Creates (registers) a data catalog with the specified name and properties. Catalogs created are visible to all users of the same Amazon Web Services account.
See https://www.paws-r-sdk.com/docs/athena_create_data_catalog/ for full documentation.
athena_create_data_catalog(
Name,
Type,
Description = NULL,
Parameters = NULL,
Tags = NULL
)
[required] The name of the data catalog to create. The catalog name must be unique for the Amazon Web Services account and can use a maximum of 127 alphanumeric, underscore, at sign, or hyphen characters. The remainder of the length constraint of 256 is reserved for use by Athena.
For FEDERATED
type the catalog name has following considerations and
limits:
The catalog name allows special characters such as _ , @ , \ , -
.
These characters are replaced with a hyphen (-) when creating the
CFN Stack Name and with an underscore (_) when creating the Lambda
Function and Glue Connection Name.
The catalog name has a theoretical limit of 128 characters. However,
since we use it to create other resources that allow less characters
and we prepend a prefix to it, the actual catalog name limit for
FEDERATED
catalog is 64 - 23 = 41 characters.
[required] The type of data catalog to create: LAMBDA
for a federated catalog,
GLUE
for an Glue Data Catalog, and HIVE
for an external Apache Hive
metastore. FEDERATED
is a federated catalog for which Athena creates
the connection and the Lambda function for you based on the parameters
that you pass.
A description of the data catalog to be created.
Specifies the Lambda function or functions to use for creating the data catalog.
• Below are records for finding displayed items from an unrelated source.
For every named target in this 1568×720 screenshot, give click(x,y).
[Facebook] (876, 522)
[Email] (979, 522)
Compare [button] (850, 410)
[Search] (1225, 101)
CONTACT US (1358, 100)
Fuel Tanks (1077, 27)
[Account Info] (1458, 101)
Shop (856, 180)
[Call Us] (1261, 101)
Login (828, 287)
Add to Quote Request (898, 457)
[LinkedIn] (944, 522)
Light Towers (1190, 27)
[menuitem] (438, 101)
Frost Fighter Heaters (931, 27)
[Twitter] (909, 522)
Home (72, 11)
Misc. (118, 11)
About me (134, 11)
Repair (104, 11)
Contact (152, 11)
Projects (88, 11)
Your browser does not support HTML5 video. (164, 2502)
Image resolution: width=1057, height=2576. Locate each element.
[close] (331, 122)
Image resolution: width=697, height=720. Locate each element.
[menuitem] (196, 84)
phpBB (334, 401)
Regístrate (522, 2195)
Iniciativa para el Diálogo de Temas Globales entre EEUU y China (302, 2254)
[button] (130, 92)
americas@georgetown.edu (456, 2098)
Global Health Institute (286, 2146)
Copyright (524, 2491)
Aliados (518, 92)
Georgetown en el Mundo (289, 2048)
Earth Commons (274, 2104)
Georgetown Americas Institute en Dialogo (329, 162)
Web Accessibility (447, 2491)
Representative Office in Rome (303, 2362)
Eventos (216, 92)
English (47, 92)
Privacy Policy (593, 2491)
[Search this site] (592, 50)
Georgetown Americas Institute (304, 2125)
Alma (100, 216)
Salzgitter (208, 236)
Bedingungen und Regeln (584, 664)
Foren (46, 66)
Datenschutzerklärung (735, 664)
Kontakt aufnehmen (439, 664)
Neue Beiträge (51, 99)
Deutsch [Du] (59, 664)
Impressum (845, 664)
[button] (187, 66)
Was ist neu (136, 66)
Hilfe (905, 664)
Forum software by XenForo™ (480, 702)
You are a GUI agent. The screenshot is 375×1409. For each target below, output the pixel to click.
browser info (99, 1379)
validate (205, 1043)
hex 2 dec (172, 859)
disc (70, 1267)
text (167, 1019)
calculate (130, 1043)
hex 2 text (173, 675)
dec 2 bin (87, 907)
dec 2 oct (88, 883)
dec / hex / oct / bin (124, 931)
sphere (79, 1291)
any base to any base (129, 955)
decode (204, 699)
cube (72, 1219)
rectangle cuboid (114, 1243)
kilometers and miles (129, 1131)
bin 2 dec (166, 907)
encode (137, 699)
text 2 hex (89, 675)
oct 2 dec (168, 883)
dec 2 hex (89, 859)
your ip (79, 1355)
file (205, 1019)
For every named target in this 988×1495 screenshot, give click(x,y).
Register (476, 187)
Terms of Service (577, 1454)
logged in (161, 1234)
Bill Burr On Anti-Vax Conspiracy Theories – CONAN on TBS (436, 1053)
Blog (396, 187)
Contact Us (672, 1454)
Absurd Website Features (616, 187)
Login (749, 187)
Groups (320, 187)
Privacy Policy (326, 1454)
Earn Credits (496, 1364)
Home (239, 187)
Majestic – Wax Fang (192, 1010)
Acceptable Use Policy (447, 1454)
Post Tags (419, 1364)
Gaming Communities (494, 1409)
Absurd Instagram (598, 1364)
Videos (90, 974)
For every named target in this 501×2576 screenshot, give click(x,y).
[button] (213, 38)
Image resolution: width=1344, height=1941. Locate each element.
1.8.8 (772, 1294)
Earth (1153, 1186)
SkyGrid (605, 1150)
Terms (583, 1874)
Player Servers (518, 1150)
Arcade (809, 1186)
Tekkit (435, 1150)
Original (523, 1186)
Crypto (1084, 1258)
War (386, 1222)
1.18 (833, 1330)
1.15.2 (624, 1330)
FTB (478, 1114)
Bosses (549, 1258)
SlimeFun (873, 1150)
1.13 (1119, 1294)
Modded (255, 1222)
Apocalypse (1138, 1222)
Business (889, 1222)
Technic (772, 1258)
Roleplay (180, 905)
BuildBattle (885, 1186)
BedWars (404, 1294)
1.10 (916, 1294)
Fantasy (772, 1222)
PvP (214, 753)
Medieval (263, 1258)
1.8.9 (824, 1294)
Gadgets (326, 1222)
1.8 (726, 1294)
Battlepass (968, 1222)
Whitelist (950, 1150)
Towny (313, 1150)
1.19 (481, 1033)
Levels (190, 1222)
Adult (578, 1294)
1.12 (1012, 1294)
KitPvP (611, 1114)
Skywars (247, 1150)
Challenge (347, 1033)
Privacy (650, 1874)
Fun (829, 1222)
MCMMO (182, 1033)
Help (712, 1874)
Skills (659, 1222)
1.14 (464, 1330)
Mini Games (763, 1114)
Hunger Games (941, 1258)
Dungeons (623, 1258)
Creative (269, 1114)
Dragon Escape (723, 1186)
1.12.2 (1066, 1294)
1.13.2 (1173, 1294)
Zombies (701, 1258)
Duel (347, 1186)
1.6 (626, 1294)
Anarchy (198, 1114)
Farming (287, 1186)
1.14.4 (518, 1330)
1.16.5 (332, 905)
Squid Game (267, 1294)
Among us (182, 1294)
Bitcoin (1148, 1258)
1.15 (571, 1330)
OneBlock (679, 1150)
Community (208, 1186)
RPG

This is a mapping whose values depend on the catalog type.
For the HIVE
data catalog type, use the following syntax. The
metadata-function
parameter is required. The sdk-version
parameter is optional and defaults to the currently supported
version.
metadata-function=lambda_arn, sdk-version=version_number
For the LAMBDA
data catalog type, use one of the following sets of
required parameters, but not both.
If you have one Lambda function that processes metadata and another for reading the actual data, use the following syntax. Both parameters are required.
metadata-function=lambda_arn, record-function=lambda_arn
If you have a composite Lambda function that processes both metadata and data, use the following syntax to specify your Lambda function.
function=lambda_arn
The GLUE
type takes a catalog ID parameter and is required. The
catalog_id
is the account ID of the Amazon Web Services account
to which the Glue Data Catalog belongs.
catalog-id=catalog_id
The GLUE
data catalog type also applies to the default
AwsDataCatalog
that already exists in your account, of which
you can have only one and cannot modify.
The FEDERATED
data catalog type uses one of the following
parameters, but not both. Use connection-arn
for an existing Glue
connection. Use connection-type
and connection-properties
to
specify the configuration setting for a new connection.
connection-arn:<glue_connection_arn_to_reuse>
lambda-role-arn
(optional): The execution role to use for the
Lambda function. If not provided, one is created.
connection-type:MYSQL|REDSHIFT|...., connection-properties:"<json_string>"
For \<json_string\> , use escaped JSON text, as in the following example.
"{\"spill_bucket\":\"my_spill\",\"spill_prefix\":\"athena-spill\",\"host\":\"abc12345.snowflakecomputing.com\",\"port\":\"1234\",\"warehouse\":\"DEV_WH\",\"database\":\"TEST\",\"schema\":\"PUBLIC\",\"SecretArn\":\"arn:aws:secretsmanager:ap-south-1:111122223333:secret:snowflake-XHb67j\"}"
A list of comma separated tags to add to the data catalog that is
created. All the resources that are created by the
create_data_catalog
API operation with
FEDERATED
type will have the tag
federated_athena_datacatalog="true"
. This includes the CFN Stack, Glue
Connection, Athena DataCatalog, and all the resources created as part of
the CFN Stack (Lambda Function, IAM policies/roles).